Cyclin-dependent kinases (CDKs) involved in cell cycle control require activation by phosphorylation, but CDK-activating kinase (CAK) has diverged between metazoans and budding yeast [1, 2]. Fission yeast has two CAKs: the essential Mcs6 complex [3-6], homologous to the metazoan CDK7 complex implicated in cell cycle control and transcription [7-9]; and Csk1 [5, 6, 10], a nonessential ortholog of budding yeast Cak1 [2, 11]. Both can activate the major CDK, Cdc2 [6], but Csk1 can also activate Mcs6 [5, 6], so it was unclear whether the pathway is a linear cascade or a network [12]. Here, we show that a mutation, mcs6-13, which selectively abrogates CDK activation, blocks both G1/S and G2/M transitions, but only when csk1(+) is absent.
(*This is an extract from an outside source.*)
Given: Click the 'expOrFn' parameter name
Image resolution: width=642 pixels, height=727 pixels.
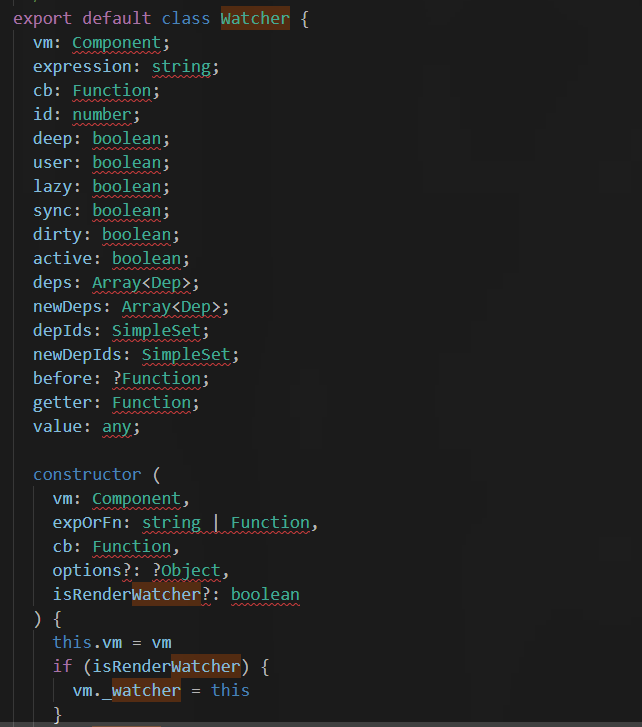Looking at the screenshot, I should [x=87, y=522].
In contrast, gradual depletion or rapid inactivation of Mcs6 in csk1(+) cells causes cell separation defects or growth arrest, respectively, accompanied by decreased phosphorylation of RNA polymerase 11 (RNAP 11), but not of Cdc2. Finally, neither cell cycle arrest nor CAK failure is recapitulated by a second mutation in mcs6-13 that prevents Mcs6 activation by Csk1, indicating that Csk1 activates Cdc2 directly in vivo. Thus, Mcs6 acts in concert with Csk1 to activate Cdc2 and independently to support transcription and facilitate cell separation. Csk1 likewise has multiple physiologic targets, including Mcs6 and Cdc2.